Return the line that has "The image size is (1372, 883)." and all lines below it through the last, exactly as they stand; omit pictures.

== Saved entries ==
• • • •
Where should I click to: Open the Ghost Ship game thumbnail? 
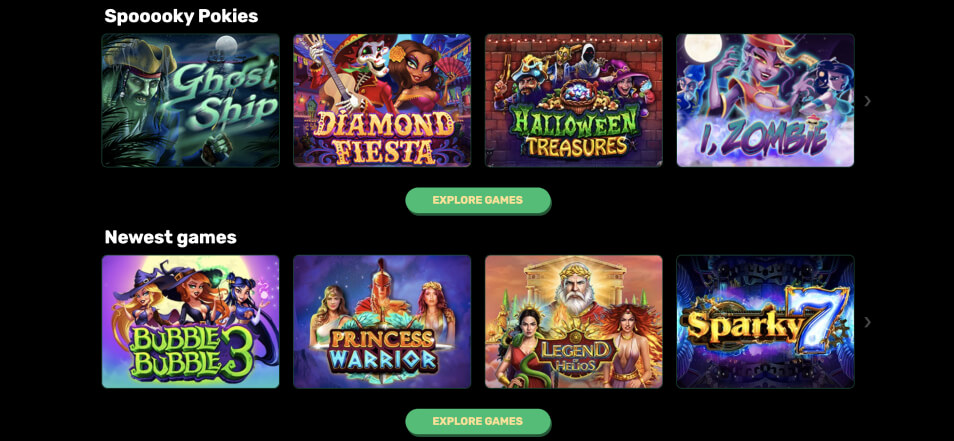[x=190, y=100]
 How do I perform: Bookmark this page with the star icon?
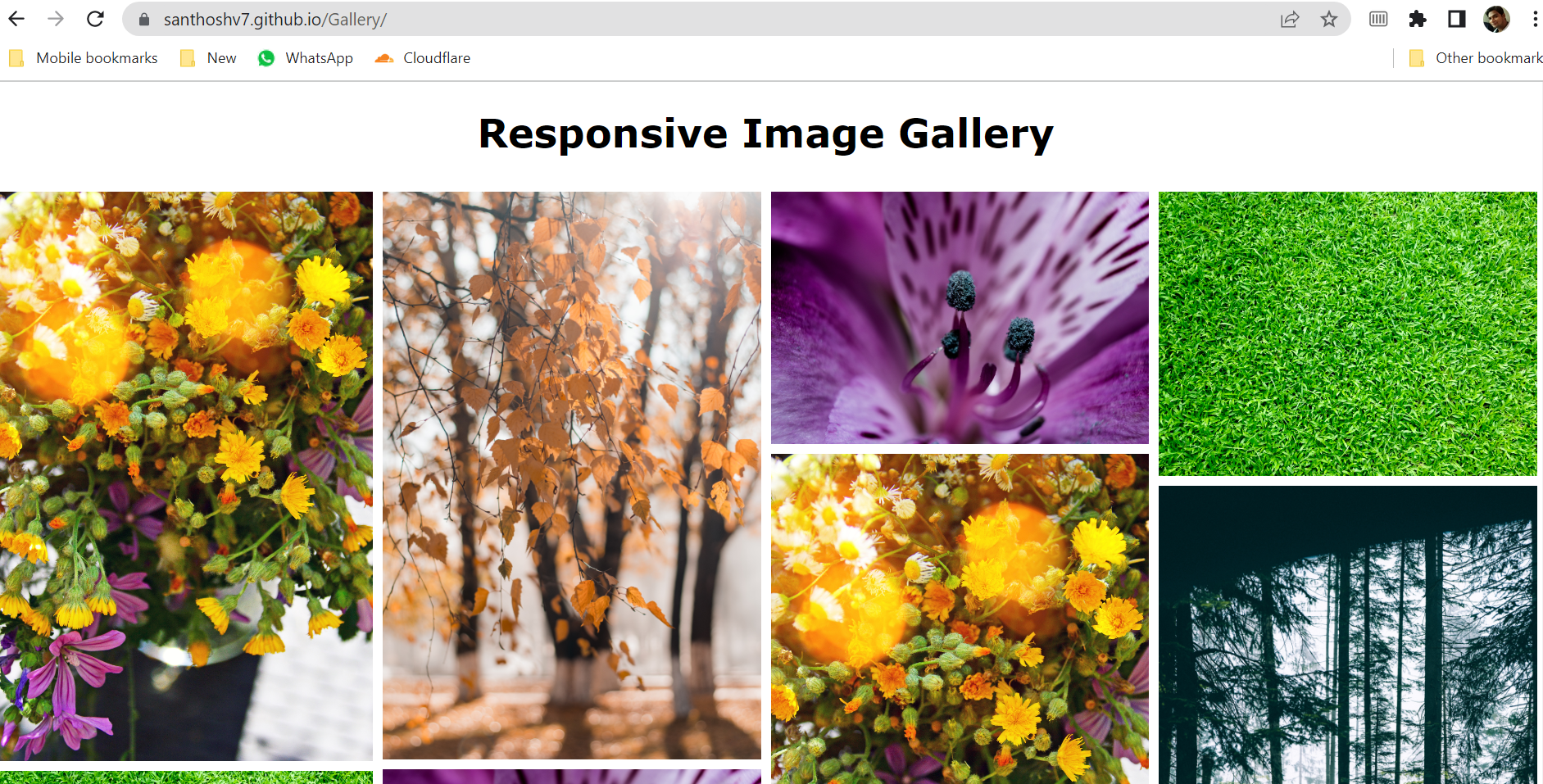1328,20
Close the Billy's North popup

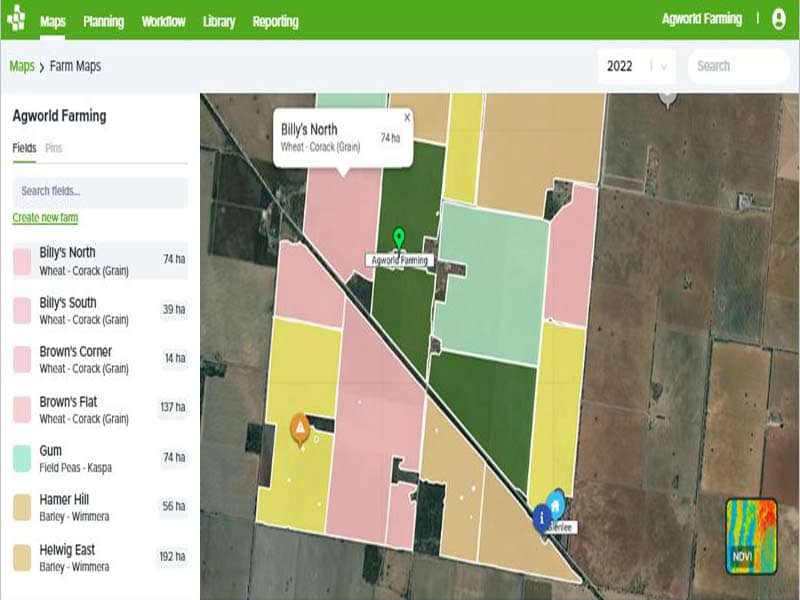point(407,117)
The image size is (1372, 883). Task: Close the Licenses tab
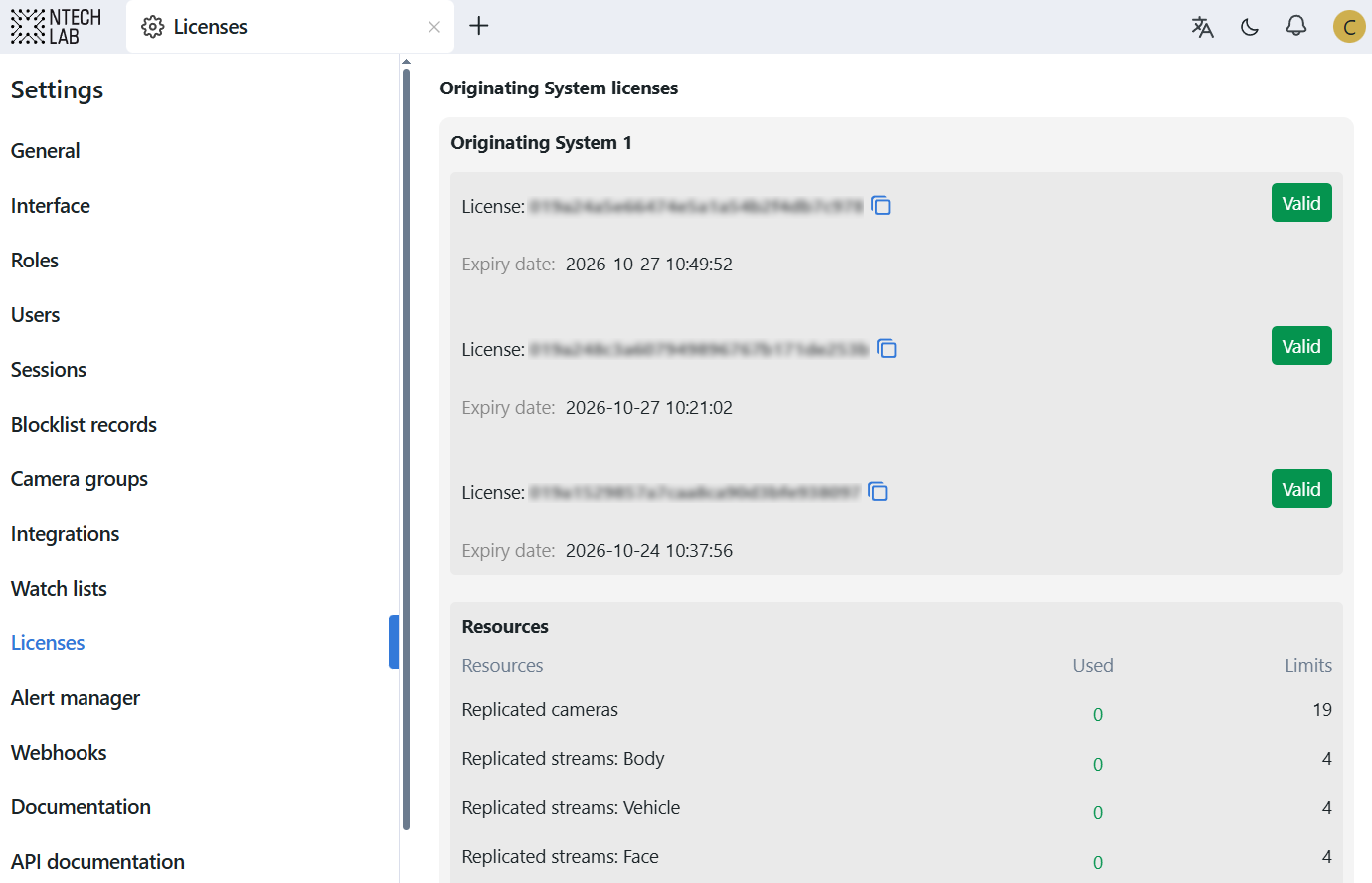pos(434,27)
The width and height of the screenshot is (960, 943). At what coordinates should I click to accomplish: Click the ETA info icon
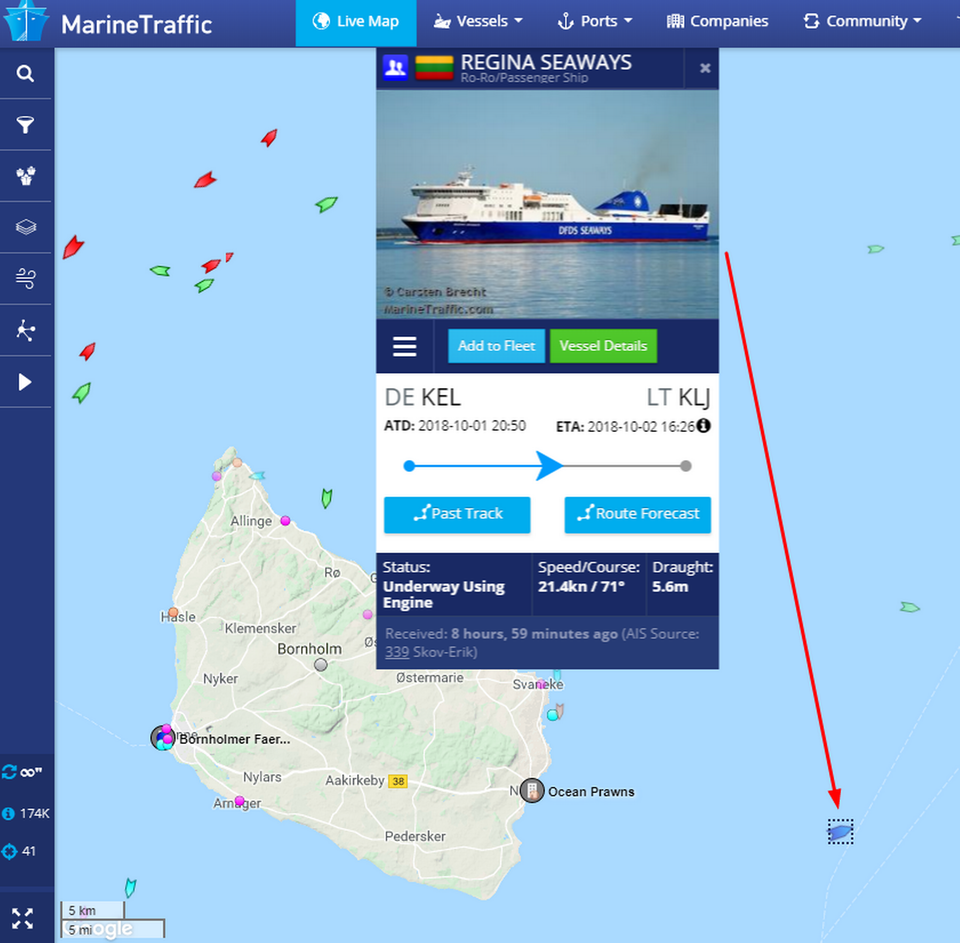point(703,426)
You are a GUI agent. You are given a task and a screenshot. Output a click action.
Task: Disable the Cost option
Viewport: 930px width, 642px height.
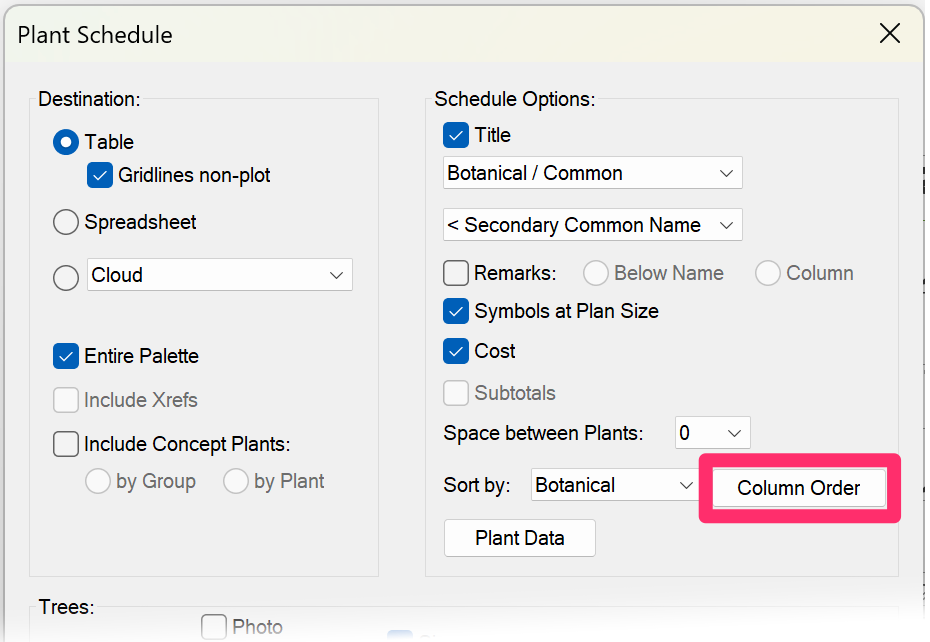(x=455, y=351)
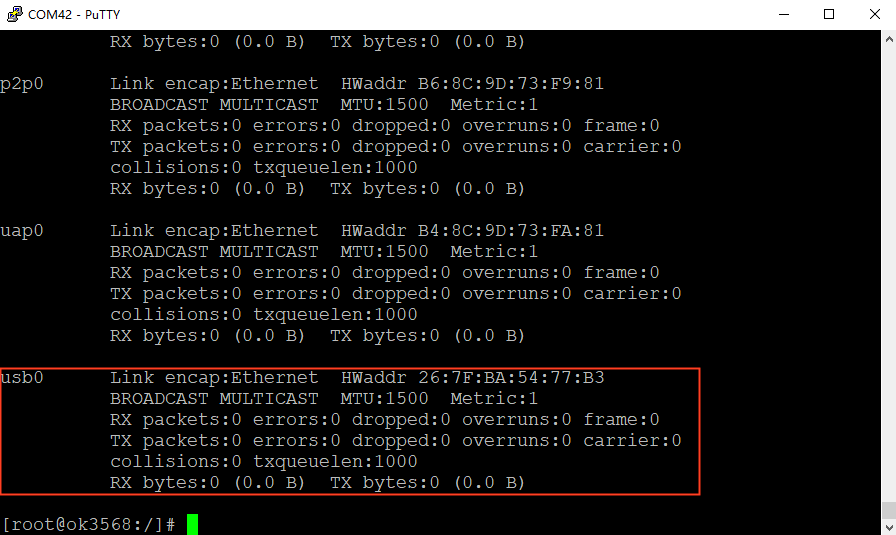The image size is (896, 535).
Task: Click the [root@ok3568:/]# shell prompt
Action: (x=90, y=524)
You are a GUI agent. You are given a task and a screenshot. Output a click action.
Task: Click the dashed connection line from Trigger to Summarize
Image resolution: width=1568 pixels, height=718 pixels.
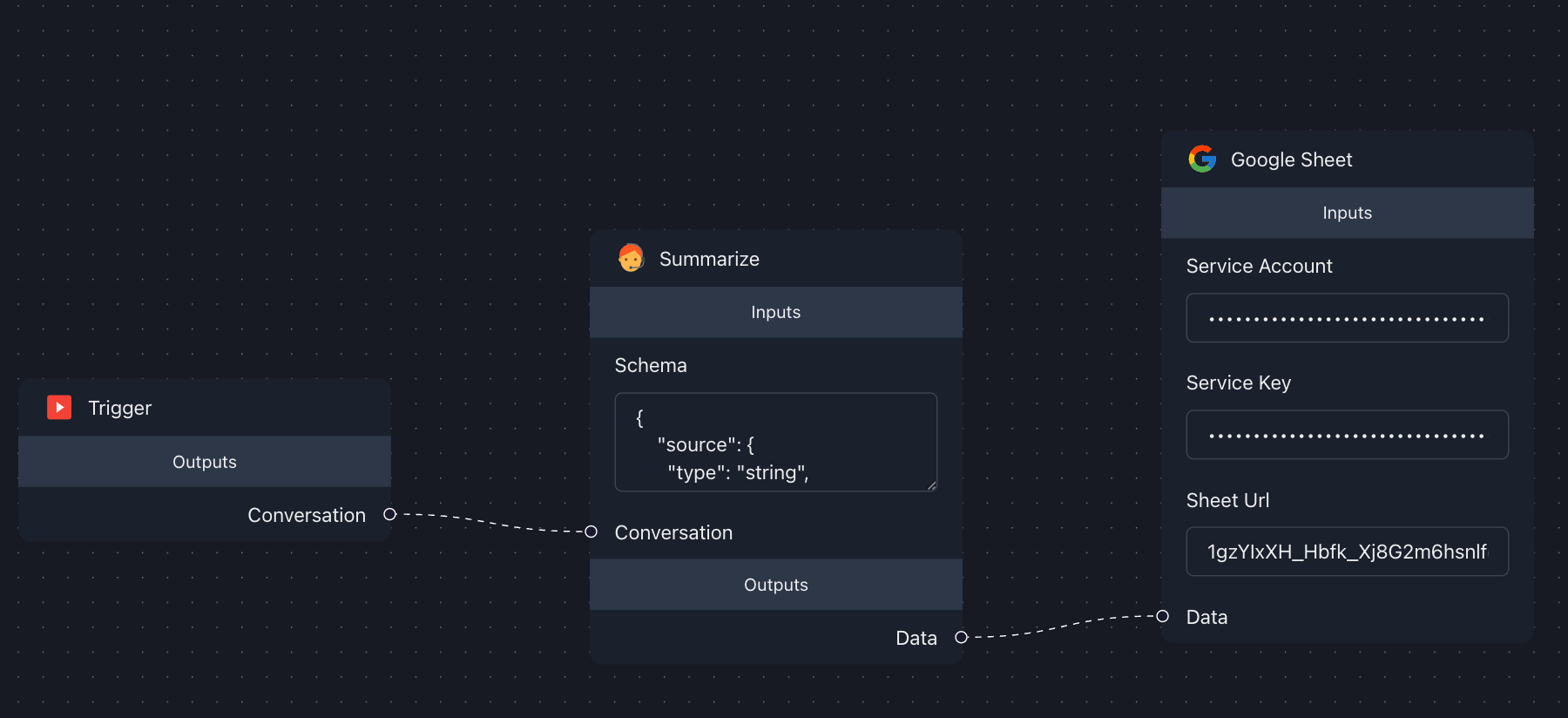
• • • •
== SOLUTION BELOW ==
The image size is (1372, 883). Task: Close the Licenses tab
pos(434,27)
The width and height of the screenshot is (960, 943). At what coordinates should I click to accomplish: Click the ETA info icon
point(703,426)
You are a GUI agent. You are given a task and a screenshot. Output a click action.
Task: Disable the Cost option
Viewport: 930px width, 642px height.
(x=455, y=351)
The image size is (896, 535).
Task: Click the [root@ok3568:/]# shell prompt
Action: (x=90, y=524)
You are a GUI agent. You are given a task and a screenshot. Output a click action.
Task: Click the dashed connection line from Trigger to Summarize
Image resolution: width=1568 pixels, height=718 pixels.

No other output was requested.